» EXERCISE: Please print out every entry below, verbatim.

[Start of section]

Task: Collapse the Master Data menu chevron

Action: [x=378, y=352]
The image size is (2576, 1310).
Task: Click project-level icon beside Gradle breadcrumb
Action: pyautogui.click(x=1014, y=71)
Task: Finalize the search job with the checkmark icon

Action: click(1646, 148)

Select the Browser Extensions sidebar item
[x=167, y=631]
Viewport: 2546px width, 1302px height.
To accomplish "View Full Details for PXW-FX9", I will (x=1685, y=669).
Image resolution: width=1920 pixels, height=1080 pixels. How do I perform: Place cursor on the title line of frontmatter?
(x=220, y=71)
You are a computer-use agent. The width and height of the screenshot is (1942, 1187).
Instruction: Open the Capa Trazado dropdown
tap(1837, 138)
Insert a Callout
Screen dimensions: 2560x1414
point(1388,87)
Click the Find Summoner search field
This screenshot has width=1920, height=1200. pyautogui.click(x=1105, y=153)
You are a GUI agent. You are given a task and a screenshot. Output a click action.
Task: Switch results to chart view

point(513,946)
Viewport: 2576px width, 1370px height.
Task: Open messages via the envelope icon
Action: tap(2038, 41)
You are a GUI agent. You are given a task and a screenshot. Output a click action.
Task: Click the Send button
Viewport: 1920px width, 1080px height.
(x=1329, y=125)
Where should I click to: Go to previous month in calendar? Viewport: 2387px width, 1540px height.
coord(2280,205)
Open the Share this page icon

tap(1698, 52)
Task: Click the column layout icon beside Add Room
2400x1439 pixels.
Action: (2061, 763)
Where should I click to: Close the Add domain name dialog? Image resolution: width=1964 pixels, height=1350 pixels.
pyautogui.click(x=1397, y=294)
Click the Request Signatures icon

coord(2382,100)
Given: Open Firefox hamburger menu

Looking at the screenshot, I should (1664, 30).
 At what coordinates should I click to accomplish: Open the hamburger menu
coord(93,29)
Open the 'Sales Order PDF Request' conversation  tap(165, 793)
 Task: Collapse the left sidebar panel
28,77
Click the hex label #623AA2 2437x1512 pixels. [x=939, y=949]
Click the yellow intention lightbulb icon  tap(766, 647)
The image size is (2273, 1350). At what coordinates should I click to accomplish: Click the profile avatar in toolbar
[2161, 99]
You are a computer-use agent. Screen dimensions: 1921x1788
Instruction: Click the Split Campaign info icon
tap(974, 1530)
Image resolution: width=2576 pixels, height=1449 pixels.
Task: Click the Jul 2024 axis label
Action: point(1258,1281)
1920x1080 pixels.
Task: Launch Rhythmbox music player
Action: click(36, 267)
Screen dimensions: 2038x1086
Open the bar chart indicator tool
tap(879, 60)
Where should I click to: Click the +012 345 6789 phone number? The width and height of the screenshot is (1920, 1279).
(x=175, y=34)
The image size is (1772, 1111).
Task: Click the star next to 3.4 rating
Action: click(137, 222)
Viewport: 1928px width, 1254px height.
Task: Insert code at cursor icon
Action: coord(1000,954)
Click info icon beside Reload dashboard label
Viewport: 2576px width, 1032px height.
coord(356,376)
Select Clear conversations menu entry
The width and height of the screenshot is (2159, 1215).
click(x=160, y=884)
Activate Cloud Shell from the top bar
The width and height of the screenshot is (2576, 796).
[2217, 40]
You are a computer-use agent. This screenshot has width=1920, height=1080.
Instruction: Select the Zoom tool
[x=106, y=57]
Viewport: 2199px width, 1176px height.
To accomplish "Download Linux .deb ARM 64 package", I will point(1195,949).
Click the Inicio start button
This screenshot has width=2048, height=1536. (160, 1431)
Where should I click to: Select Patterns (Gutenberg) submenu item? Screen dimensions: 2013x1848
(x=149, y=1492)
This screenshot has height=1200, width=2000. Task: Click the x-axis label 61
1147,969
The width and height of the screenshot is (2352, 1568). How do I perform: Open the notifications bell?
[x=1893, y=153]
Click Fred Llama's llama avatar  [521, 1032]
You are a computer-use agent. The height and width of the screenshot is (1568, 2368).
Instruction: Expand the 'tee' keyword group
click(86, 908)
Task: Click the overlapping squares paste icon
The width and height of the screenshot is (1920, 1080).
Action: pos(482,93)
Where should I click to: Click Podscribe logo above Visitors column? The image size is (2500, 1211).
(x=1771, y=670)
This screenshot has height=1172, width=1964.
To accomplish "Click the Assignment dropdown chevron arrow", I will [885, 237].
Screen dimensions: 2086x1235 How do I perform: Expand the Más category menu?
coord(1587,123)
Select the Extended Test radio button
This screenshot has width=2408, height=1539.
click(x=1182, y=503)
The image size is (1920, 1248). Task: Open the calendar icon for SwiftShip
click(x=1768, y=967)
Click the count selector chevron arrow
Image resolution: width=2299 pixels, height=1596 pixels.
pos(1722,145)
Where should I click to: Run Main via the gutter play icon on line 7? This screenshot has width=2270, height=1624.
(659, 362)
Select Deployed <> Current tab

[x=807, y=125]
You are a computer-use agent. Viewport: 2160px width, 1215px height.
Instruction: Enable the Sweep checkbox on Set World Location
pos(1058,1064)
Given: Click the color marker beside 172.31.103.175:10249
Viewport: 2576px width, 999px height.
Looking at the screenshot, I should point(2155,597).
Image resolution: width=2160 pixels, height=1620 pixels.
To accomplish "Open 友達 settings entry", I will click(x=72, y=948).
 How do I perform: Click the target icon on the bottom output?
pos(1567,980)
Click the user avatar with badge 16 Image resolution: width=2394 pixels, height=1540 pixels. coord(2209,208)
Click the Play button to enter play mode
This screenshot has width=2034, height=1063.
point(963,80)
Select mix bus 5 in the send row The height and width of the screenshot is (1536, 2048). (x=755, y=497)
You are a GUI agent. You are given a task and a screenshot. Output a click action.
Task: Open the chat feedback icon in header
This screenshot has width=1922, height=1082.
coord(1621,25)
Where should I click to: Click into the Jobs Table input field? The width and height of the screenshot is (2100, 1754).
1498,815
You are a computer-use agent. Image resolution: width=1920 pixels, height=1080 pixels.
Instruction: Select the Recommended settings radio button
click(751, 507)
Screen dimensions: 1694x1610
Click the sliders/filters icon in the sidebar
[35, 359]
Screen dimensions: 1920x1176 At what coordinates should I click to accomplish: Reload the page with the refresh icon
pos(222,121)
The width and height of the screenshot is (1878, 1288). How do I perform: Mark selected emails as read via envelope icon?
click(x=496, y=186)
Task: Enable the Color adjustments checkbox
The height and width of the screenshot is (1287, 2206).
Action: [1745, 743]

[End of section]

» SOLUTION TO THIS PROBLEM:
Task: Collapse the Master Data menu chevron

Action: [x=378, y=352]
The image size is (2576, 1310).
Task: Click project-level icon beside Gradle breadcrumb
Action: pyautogui.click(x=1014, y=71)
Task: Finalize the search job with the checkmark icon

Action: click(1646, 148)

Select the Browser Extensions sidebar item
[x=167, y=631]
Viewport: 2546px width, 1302px height.
To accomplish "View Full Details for PXW-FX9", I will (x=1685, y=669).
Image resolution: width=1920 pixels, height=1080 pixels. How do I perform: Place cursor on the title line of frontmatter?
(x=220, y=71)
You are a computer-use agent. The width and height of the screenshot is (1942, 1187).
Instruction: Open the Capa Trazado dropdown
tap(1837, 138)
Insert a Callout
Screen dimensions: 2560x1414
point(1388,87)
Click the Find Summoner search field
This screenshot has width=1920, height=1200. pyautogui.click(x=1105, y=153)
You are a GUI agent. You are given a task and a screenshot. Output a click action.
Task: Switch results to chart view

point(513,946)
Viewport: 2576px width, 1370px height.
Task: Open messages via the envelope icon
Action: tap(2038, 41)
You are a GUI agent. You are given a task and a screenshot. Output a click action.
Task: Click the Send button
Viewport: 1920px width, 1080px height.
(x=1329, y=125)
Where should I click to: Go to previous month in calendar? Viewport: 2387px width, 1540px height.
coord(2280,205)
Open the Share this page icon

tap(1698, 52)
Task: Click the column layout icon beside Add Room
2400x1439 pixels.
Action: (2061, 763)
Where should I click to: Close the Add domain name dialog? Image resolution: width=1964 pixels, height=1350 pixels.
pyautogui.click(x=1397, y=294)
Click the Request Signatures icon

coord(2382,100)
Given: Open Firefox hamburger menu

Looking at the screenshot, I should (1664, 30).
 At what coordinates should I click to accomplish: Open the hamburger menu
coord(93,29)
Open the 'Sales Order PDF Request' conversation  tap(165, 793)
 Task: Collapse the left sidebar panel
28,77
Click the hex label #623AA2 2437x1512 pixels. [x=939, y=949]
Click the yellow intention lightbulb icon  tap(766, 647)
The image size is (2273, 1350). At what coordinates should I click to accomplish: Click the profile avatar in toolbar
[2161, 99]
You are a computer-use agent. Screen dimensions: 1921x1788
Instruction: Click the Split Campaign info icon
tap(974, 1530)
Image resolution: width=2576 pixels, height=1449 pixels.
Task: Click the Jul 2024 axis label
Action: point(1258,1281)
1920x1080 pixels.
Task: Launch Rhythmbox music player
Action: click(36, 267)
Screen dimensions: 2038x1086
Open the bar chart indicator tool
tap(879, 60)
Where should I click to: Click the +012 345 6789 phone number? The width and height of the screenshot is (1920, 1279).
(x=175, y=34)
The image size is (1772, 1111).
Task: Click the star next to 3.4 rating
Action: click(137, 222)
Viewport: 1928px width, 1254px height.
Task: Insert code at cursor icon
Action: coord(1000,954)
Click info icon beside Reload dashboard label
Viewport: 2576px width, 1032px height.
coord(356,376)
Select Clear conversations menu entry
The width and height of the screenshot is (2159, 1215).
click(x=160, y=884)
Activate Cloud Shell from the top bar
The width and height of the screenshot is (2576, 796).
[2217, 40]
You are a computer-use agent. This screenshot has width=1920, height=1080.
Instruction: Select the Zoom tool
[x=106, y=57]
Viewport: 2199px width, 1176px height.
To accomplish "Download Linux .deb ARM 64 package", I will point(1195,949).
Click the Inicio start button
This screenshot has width=2048, height=1536. (160, 1431)
Where should I click to: Select Patterns (Gutenberg) submenu item? Screen dimensions: 2013x1848
(x=149, y=1492)
This screenshot has height=1200, width=2000. Task: Click the x-axis label 61
1147,969
The width and height of the screenshot is (2352, 1568). How do I perform: Open the notifications bell?
[x=1893, y=153]
Click Fred Llama's llama avatar  [521, 1032]
You are a computer-use agent. The height and width of the screenshot is (1568, 2368).
Instruction: Expand the 'tee' keyword group
click(86, 908)
Task: Click the overlapping squares paste icon
The width and height of the screenshot is (1920, 1080).
Action: pos(482,93)
Where should I click to: Click Podscribe logo above Visitors column? The image size is (2500, 1211).
(x=1771, y=670)
This screenshot has height=1172, width=1964.
To accomplish "Click the Assignment dropdown chevron arrow", I will [885, 237].
Screen dimensions: 2086x1235 How do I perform: Expand the Más category menu?
coord(1587,123)
Select the Extended Test radio button
This screenshot has width=2408, height=1539.
click(x=1182, y=503)
The image size is (1920, 1248). Task: Open the calendar icon for SwiftShip
click(x=1768, y=967)
Click the count selector chevron arrow
Image resolution: width=2299 pixels, height=1596 pixels.
pos(1722,145)
Where should I click to: Run Main via the gutter play icon on line 7? This screenshot has width=2270, height=1624.
(659, 362)
Select Deployed <> Current tab

[x=807, y=125]
You are a computer-use agent. Viewport: 2160px width, 1215px height.
Instruction: Enable the Sweep checkbox on Set World Location
pos(1058,1064)
Given: Click the color marker beside 172.31.103.175:10249
Viewport: 2576px width, 999px height.
Looking at the screenshot, I should point(2155,597).
Image resolution: width=2160 pixels, height=1620 pixels.
To accomplish "Open 友達 settings entry", I will click(x=72, y=948).
 How do I perform: Click the target icon on the bottom output?
pos(1567,980)
Click the user avatar with badge 16 Image resolution: width=2394 pixels, height=1540 pixels. coord(2209,208)
Click the Play button to enter play mode
This screenshot has width=2034, height=1063.
point(963,80)
Select mix bus 5 in the send row The height and width of the screenshot is (1536, 2048). (x=755, y=497)
You are a GUI agent. You are given a task and a screenshot. Output a click action.
Task: Open the chat feedback icon in header
This screenshot has width=1922, height=1082.
coord(1621,25)
Where should I click to: Click into the Jobs Table input field? The width and height of the screenshot is (2100, 1754).
1498,815
You are a computer-use agent. Image resolution: width=1920 pixels, height=1080 pixels.
Instruction: Select the Recommended settings radio button
click(751, 507)
Screen dimensions: 1694x1610
Click the sliders/filters icon in the sidebar
[35, 359]
Screen dimensions: 1920x1176 At what coordinates should I click to accomplish: Reload the page with the refresh icon
pos(222,121)
The width and height of the screenshot is (1878, 1288). How do I perform: Mark selected emails as read via envelope icon?
click(x=496, y=186)
Task: Enable the Color adjustments checkbox
The height and width of the screenshot is (1287, 2206).
Action: [1745, 743]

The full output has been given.